- _Exercise_
Your output should be the lines below from the one holding "You are a GUI" through the one holding "The image size is (451, 338).", transcribed exactly, with no pictures.

*** Records shown ***

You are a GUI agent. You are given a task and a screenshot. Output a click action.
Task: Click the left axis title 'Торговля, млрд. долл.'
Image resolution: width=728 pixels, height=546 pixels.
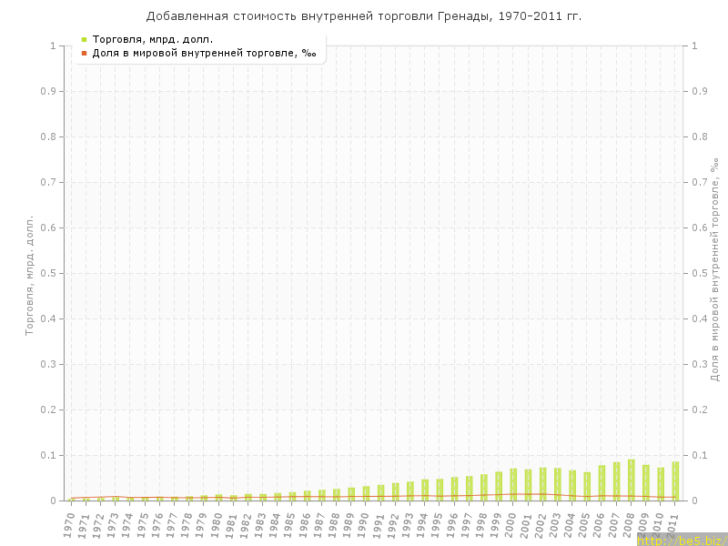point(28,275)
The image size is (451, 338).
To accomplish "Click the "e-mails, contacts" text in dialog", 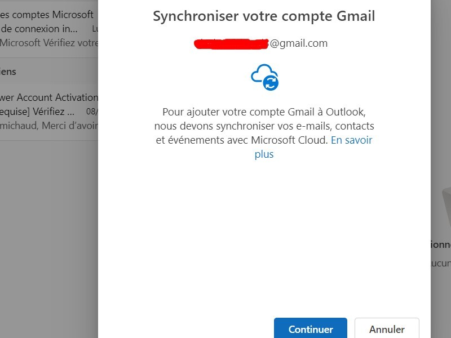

*** End of Records shown ***
*** Records shown ***

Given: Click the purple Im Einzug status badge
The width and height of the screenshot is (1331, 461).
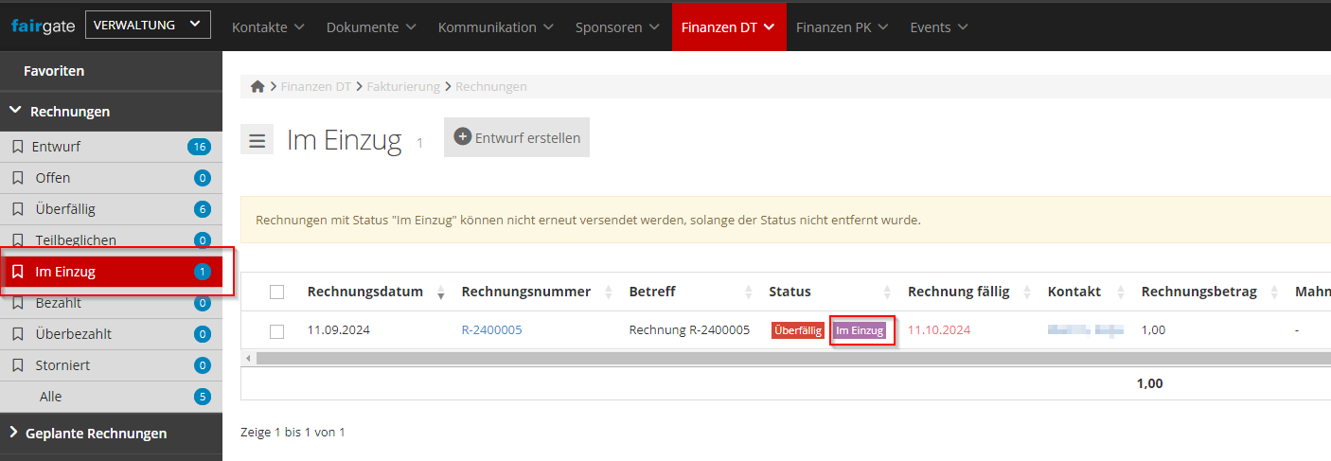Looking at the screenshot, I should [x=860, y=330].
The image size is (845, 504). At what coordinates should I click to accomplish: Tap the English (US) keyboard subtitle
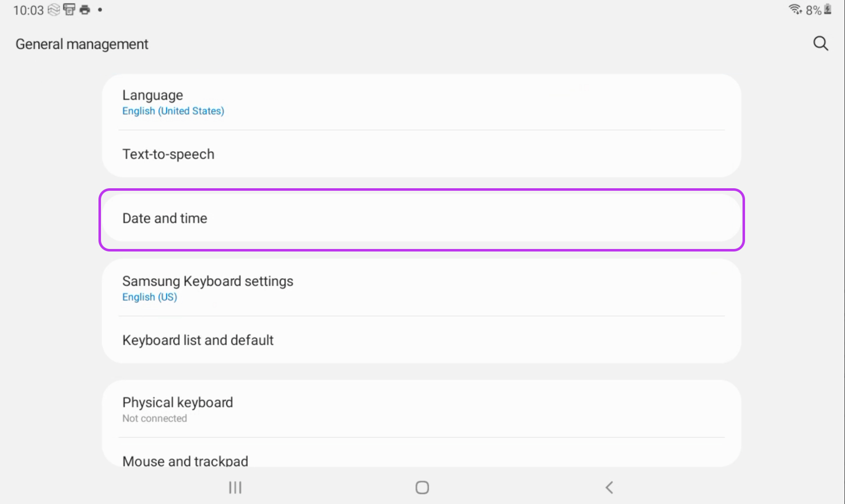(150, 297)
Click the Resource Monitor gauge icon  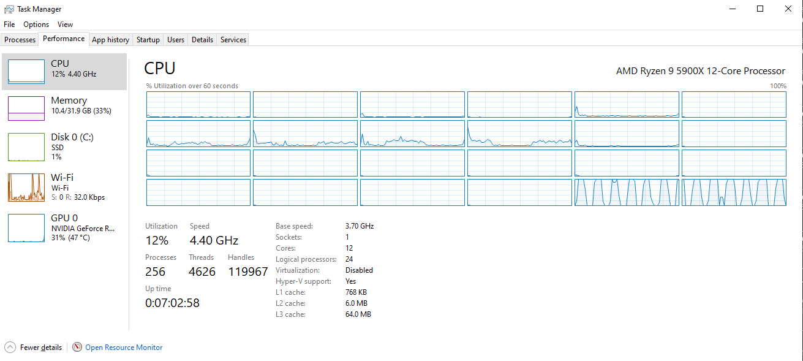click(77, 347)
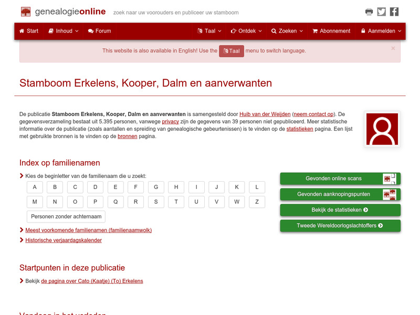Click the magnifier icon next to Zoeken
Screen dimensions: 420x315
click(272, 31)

*** End of Records shown ***

- _Answer below_
You are a GUI agent. You are given a task and a screenshot. Output a click action.
Task: Click the left axis title 'Торговля, млрд. долл.'
Image resolution: width=728 pixels, height=546 pixels.
point(28,275)
The image size is (451, 338).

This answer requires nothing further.